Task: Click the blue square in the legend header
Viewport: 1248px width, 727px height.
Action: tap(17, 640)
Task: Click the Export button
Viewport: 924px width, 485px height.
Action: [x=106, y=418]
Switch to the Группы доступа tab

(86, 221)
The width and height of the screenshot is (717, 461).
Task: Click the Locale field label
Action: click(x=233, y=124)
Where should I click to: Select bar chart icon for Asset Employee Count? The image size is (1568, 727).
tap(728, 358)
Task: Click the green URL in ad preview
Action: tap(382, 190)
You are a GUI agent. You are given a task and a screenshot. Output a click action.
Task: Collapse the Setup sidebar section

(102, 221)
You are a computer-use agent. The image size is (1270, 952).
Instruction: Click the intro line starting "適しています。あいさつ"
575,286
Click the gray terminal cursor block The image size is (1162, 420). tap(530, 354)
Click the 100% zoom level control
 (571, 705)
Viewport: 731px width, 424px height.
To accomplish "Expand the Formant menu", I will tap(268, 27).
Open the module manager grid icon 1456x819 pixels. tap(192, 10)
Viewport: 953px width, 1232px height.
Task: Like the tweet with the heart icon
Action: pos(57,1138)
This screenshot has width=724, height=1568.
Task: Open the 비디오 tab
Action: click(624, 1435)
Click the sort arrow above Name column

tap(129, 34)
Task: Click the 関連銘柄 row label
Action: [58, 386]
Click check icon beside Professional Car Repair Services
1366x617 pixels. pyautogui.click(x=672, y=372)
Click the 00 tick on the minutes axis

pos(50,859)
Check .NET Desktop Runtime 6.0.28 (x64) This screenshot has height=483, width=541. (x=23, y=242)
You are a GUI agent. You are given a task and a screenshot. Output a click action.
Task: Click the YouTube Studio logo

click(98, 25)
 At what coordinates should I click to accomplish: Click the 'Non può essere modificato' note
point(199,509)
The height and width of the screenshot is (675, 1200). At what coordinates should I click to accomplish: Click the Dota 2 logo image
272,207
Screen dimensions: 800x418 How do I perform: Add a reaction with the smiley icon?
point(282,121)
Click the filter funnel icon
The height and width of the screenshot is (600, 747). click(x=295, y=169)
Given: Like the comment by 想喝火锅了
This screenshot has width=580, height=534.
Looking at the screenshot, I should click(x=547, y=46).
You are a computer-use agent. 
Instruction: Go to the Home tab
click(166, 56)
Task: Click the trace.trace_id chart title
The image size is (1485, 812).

::::::

● **WORK TO BE COMPLETED**: Exactly as it appears above, write out the complete listing.

● **WRITTEN ANSWER**:
Task: Click the blue square in the legend header
Viewport: 1248px width, 727px height.
Action: tap(17, 640)
Task: Click the Export button
Viewport: 924px width, 485px height.
Action: [x=106, y=418]
Switch to the Группы доступа tab

(86, 221)
The width and height of the screenshot is (717, 461).
Task: Click the Locale field label
Action: click(x=233, y=124)
Where should I click to: Select bar chart icon for Asset Employee Count? The image size is (1568, 727).
tap(728, 358)
Task: Click the green URL in ad preview
Action: tap(382, 190)
You are a GUI agent. You are given a task and a screenshot. Output a click action.
Task: Collapse the Setup sidebar section

(102, 221)
You are a computer-use agent. The image size is (1270, 952).
Instruction: Click the intro line starting "適しています。あいさつ"
575,286
Click the gray terminal cursor block The image size is (1162, 420). tap(530, 354)
Click the 100% zoom level control
 (571, 705)
Viewport: 731px width, 424px height.
To accomplish "Expand the Formant menu", I will tap(268, 27).
Open the module manager grid icon 1456x819 pixels. tap(192, 10)
Viewport: 953px width, 1232px height.
Task: Like the tweet with the heart icon
Action: pos(57,1138)
This screenshot has width=724, height=1568.
Task: Open the 비디오 tab
Action: click(624, 1435)
Click the sort arrow above Name column

tap(129, 34)
Task: Click the 関連銘柄 row label
Action: [58, 386]
Click check icon beside Professional Car Repair Services
1366x617 pixels. pyautogui.click(x=672, y=372)
Click the 00 tick on the minutes axis

pos(50,859)
Check .NET Desktop Runtime 6.0.28 (x64) This screenshot has height=483, width=541. (x=23, y=242)
You are a GUI agent. You are given a task and a screenshot. Output a click action.
Task: Click the YouTube Studio logo

click(98, 25)
 At what coordinates should I click to accomplish: Click the 'Non può essere modificato' note
point(199,509)
The height and width of the screenshot is (675, 1200). At what coordinates should I click to accomplish: Click the Dota 2 logo image
272,207
Screen dimensions: 800x418 How do I perform: Add a reaction with the smiley icon?
point(282,121)
Click the filter funnel icon
The height and width of the screenshot is (600, 747). click(x=295, y=169)
Given: Like the comment by 想喝火锅了
This screenshot has width=580, height=534.
Looking at the screenshot, I should click(x=547, y=46).
You are a computer-use agent. 
Instruction: Go to the Home tab
click(166, 56)
Task: Click the trace.trace_id chart title
The image size is (1485, 812).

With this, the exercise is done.